The IRS Severely Impacted by the Government Shutdown

I’m sure many of us have fantasized about the IRS closing down at one point or another, but the reality is not the tax-free party we visualized. Down to approximately 40% of their regular workforce, the agency is running on bare bones. The longer the shutdown lasts, the worse it is going to get for all of us.

Phone Lines Closed

As tax filing season approaches, you (and we) are out of luck if you have a question about your return that needs IRS input. Typically, you could just call the IRS, sit on hold, ask a question, and get an answer. Even the Practitioner Priority Service – a number tax professionals use to solve complicated tax issues for clients – is down. Filing season starts in late January, so a prolonged shutdown could have a big impact, particularly since there are so many questions around the Tax Cuts & Jobs Act (TCJA) that was passed earlier in 2018.

Harder to Get a Home Loan

Banks and other home loan lenders often require a Form 4506-T issued by the IRS to verify income. This is particularly true for people who are self-employed or retired, since W-2 forms aren’t as readily available.

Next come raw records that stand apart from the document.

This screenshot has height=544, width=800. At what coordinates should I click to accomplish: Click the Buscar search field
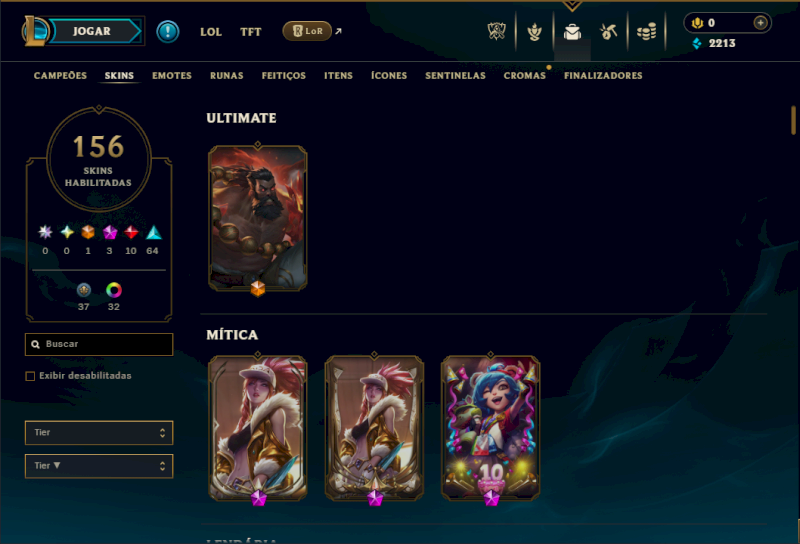coord(99,344)
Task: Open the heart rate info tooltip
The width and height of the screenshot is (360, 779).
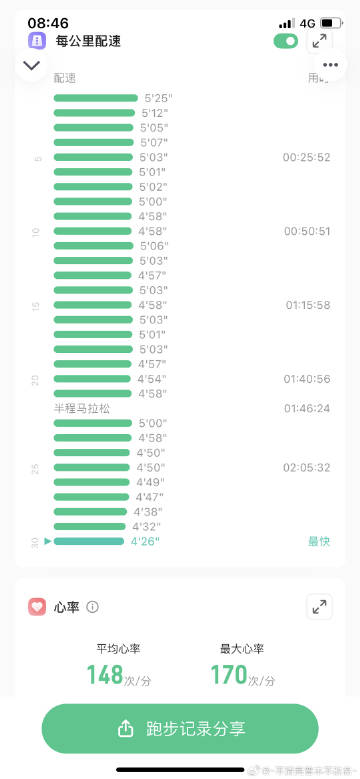Action: (92, 607)
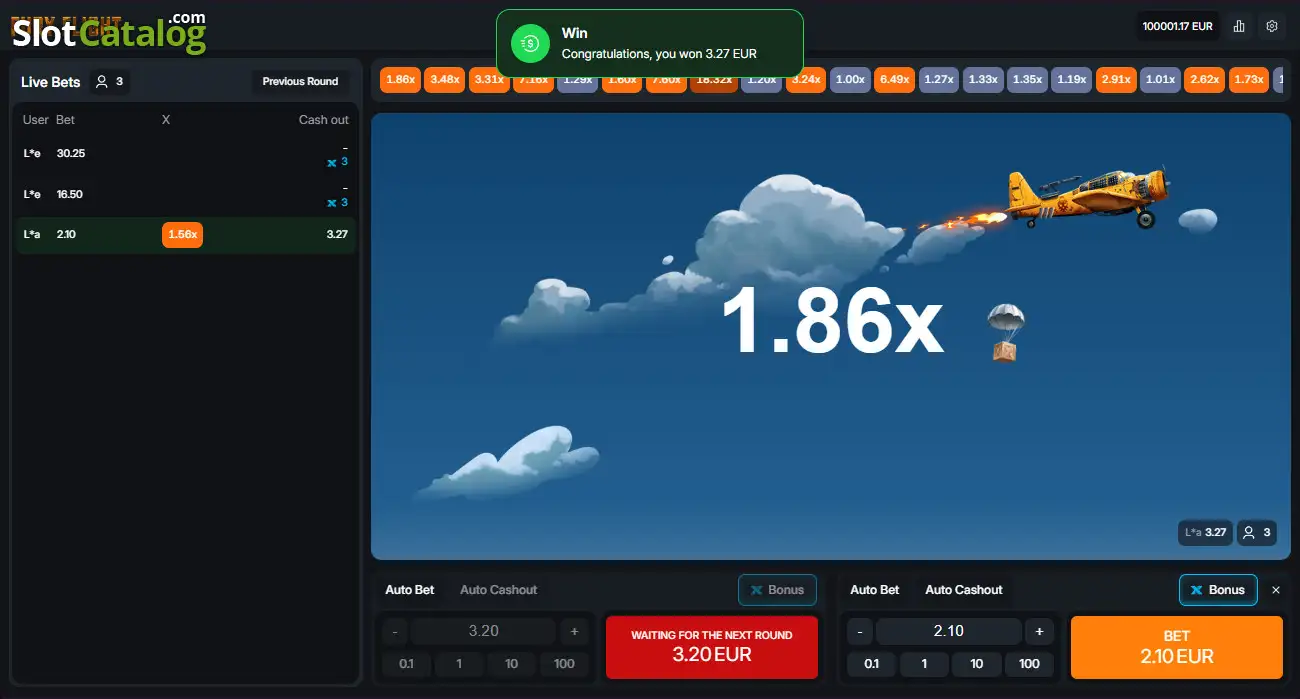Viewport: 1300px width, 699px height.
Task: Open the statistics chart icon
Action: click(1239, 26)
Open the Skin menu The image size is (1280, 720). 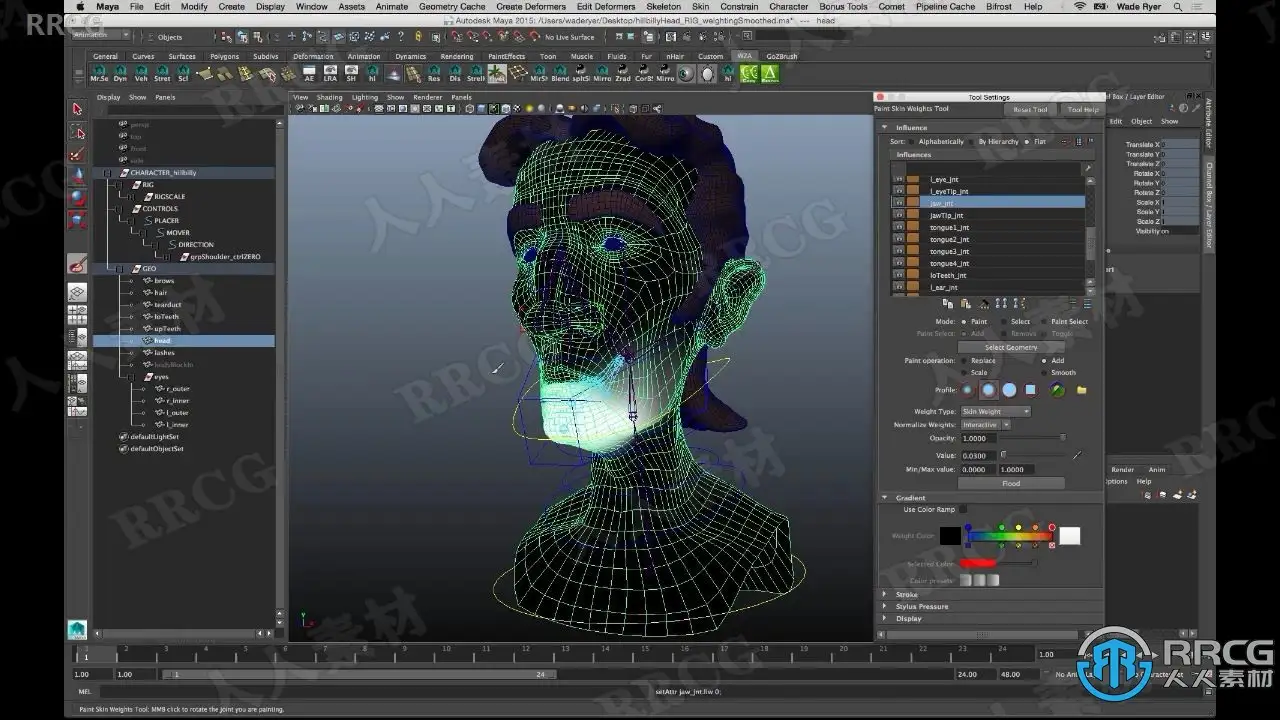pyautogui.click(x=700, y=6)
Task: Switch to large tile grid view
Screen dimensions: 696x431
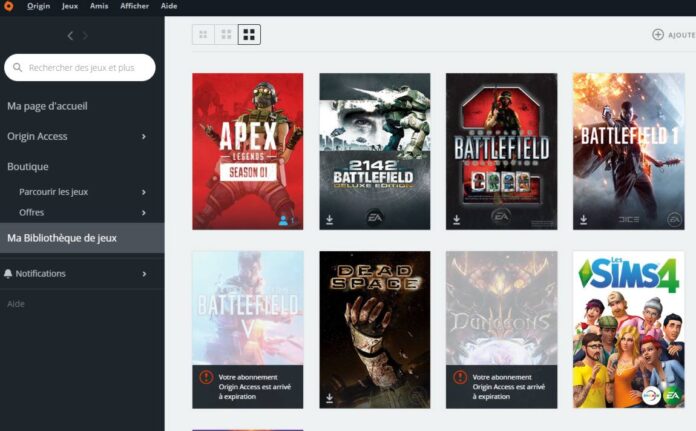Action: 249,35
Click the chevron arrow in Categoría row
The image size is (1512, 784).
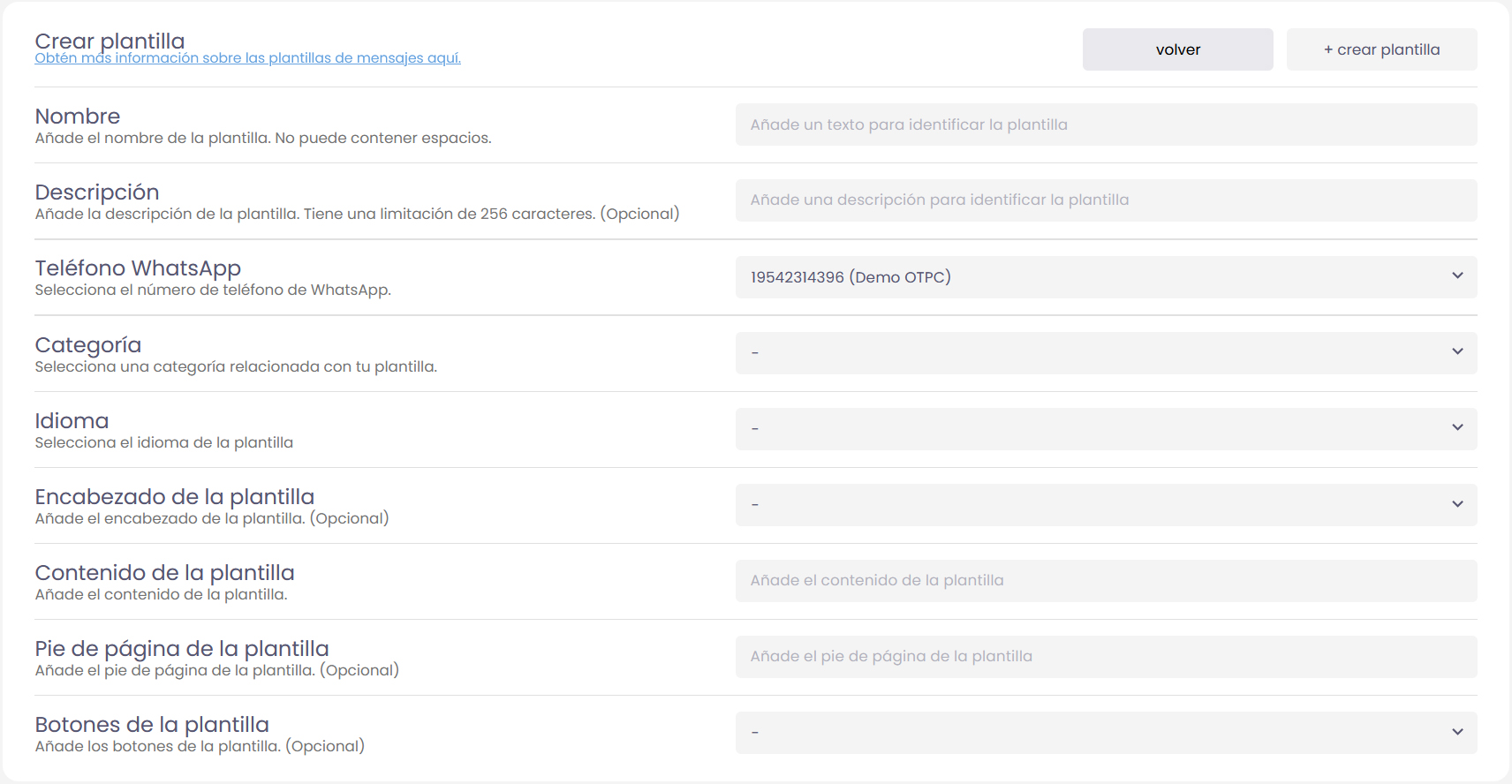1457,352
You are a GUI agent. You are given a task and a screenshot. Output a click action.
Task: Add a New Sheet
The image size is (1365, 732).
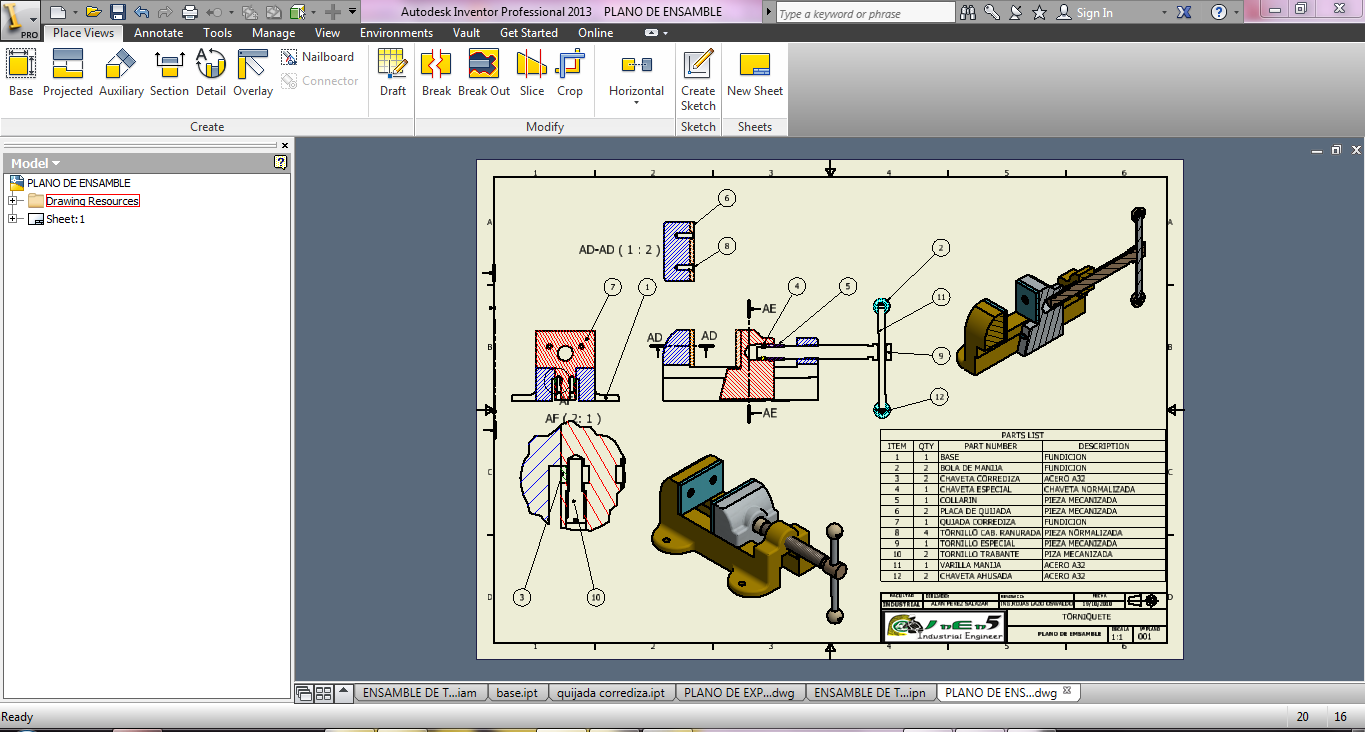click(754, 72)
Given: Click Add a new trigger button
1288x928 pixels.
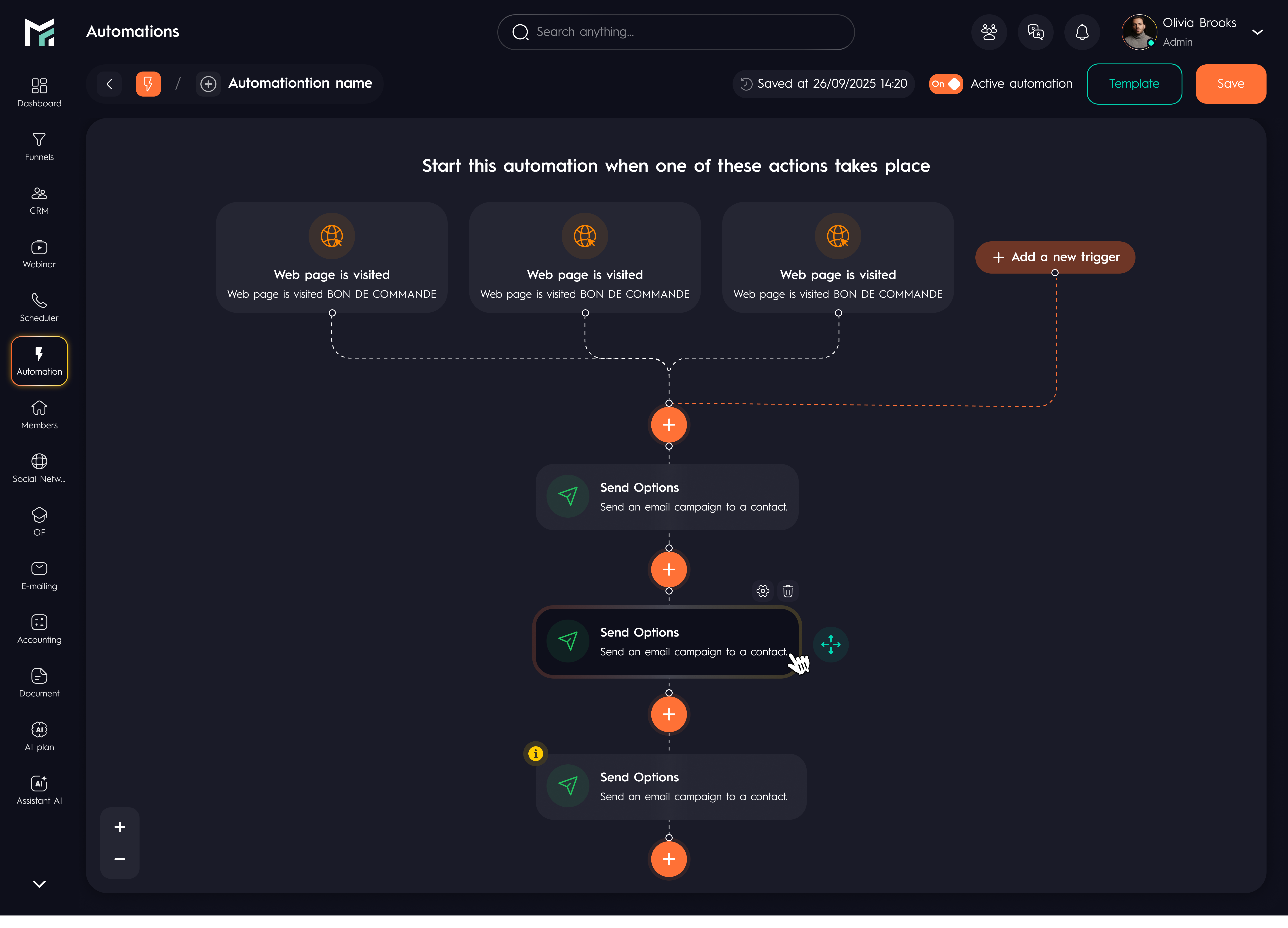Looking at the screenshot, I should pyautogui.click(x=1055, y=257).
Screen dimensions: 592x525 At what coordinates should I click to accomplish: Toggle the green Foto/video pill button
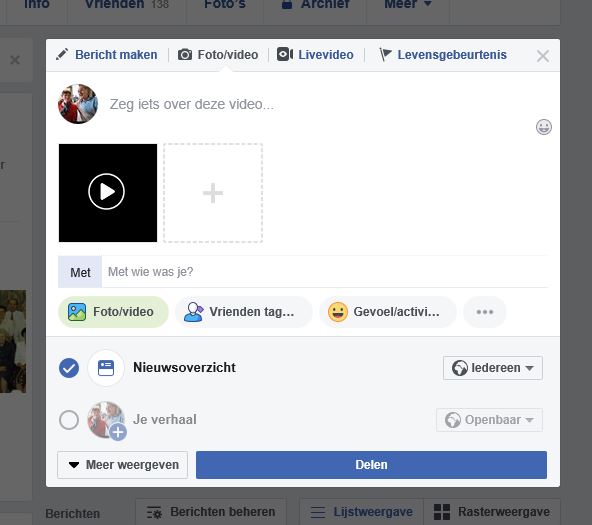pyautogui.click(x=113, y=312)
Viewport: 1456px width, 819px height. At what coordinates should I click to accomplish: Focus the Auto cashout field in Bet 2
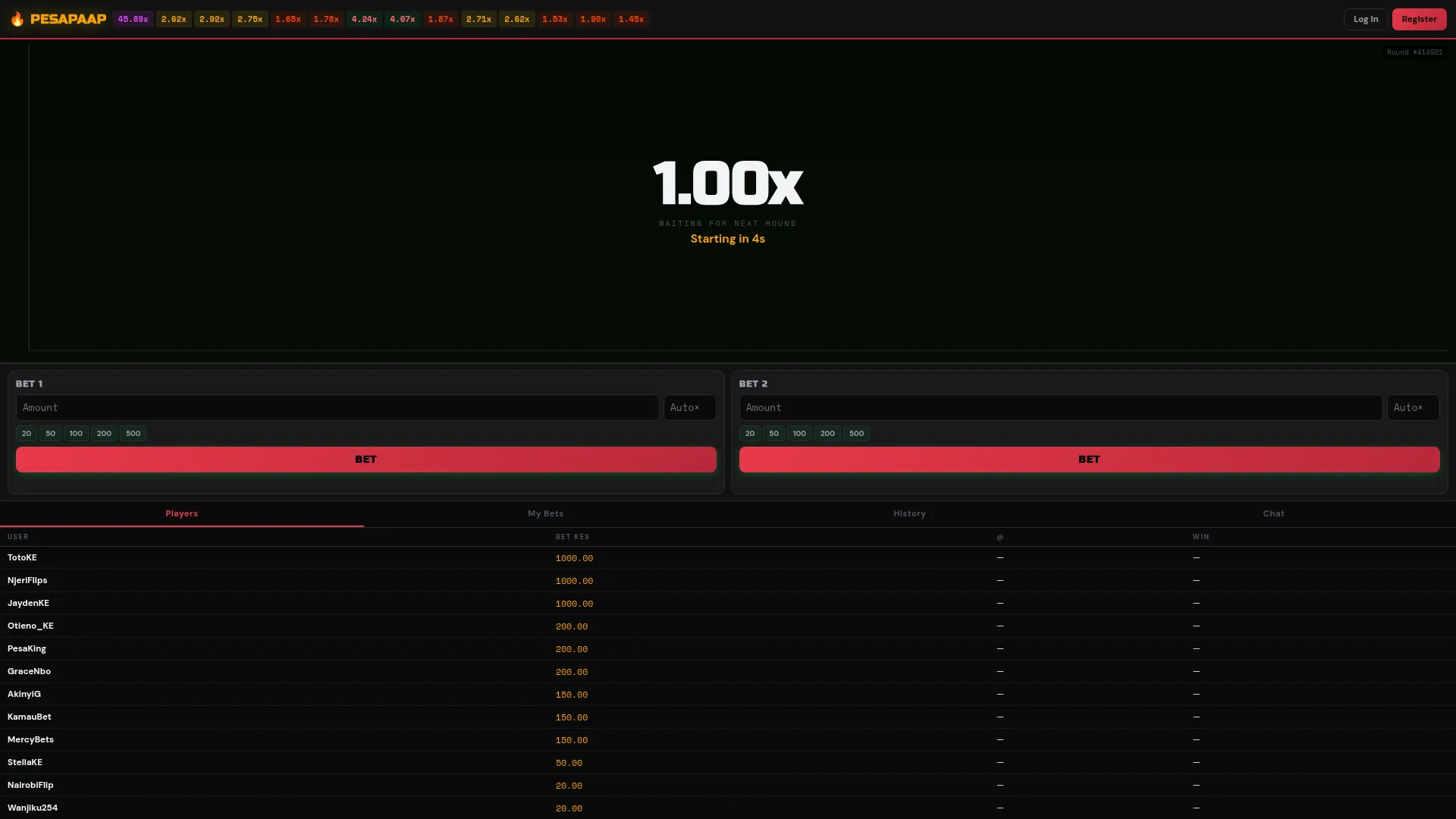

In fact, the only forms the IRS is issuing during the shutdown are those related to disaster relief efforts, so you will have to wait it out if you need an official document that only they can issue.

Possibly Delayed Refunds

The latest news on refunds is that they will continue to be issued, but we expect that there will be some unavoidable delays with such a short staff. In past shutdowns, tax refunds were not be issued at all. According to Bloomberg, this decision was made, in part, to remove the “excruciating pressure” to reopen the government. “If refunds won’t be held hostage, the shutdown effects will be felt much less widely, relieving some of the strain on Congress and Trump to resolve the current impasse over money for a wall on the Mexican border.”

You Still Have to File

Even though they are functioning with a greatly reduced staff, this doesn’t mean you can get out of paying your estimated taxes, payroll tax deposits or anything owed to the IRS. The majority of federal revenues come from income and payroll taxes, so not collecting would make the current situation much worse. The employees that are on hand at the agency (currently working without pay) are those that are creating the 2018 tax forms, overseeing electronic returns, and other high priority tasks, so don’t think this means you can delay getting everything in order to file your returns.

Of course, if the government reopens soon, these issues should be mitigated. This is a developing situation, and we will do our best to keep you updated on any changes and what they mean for you.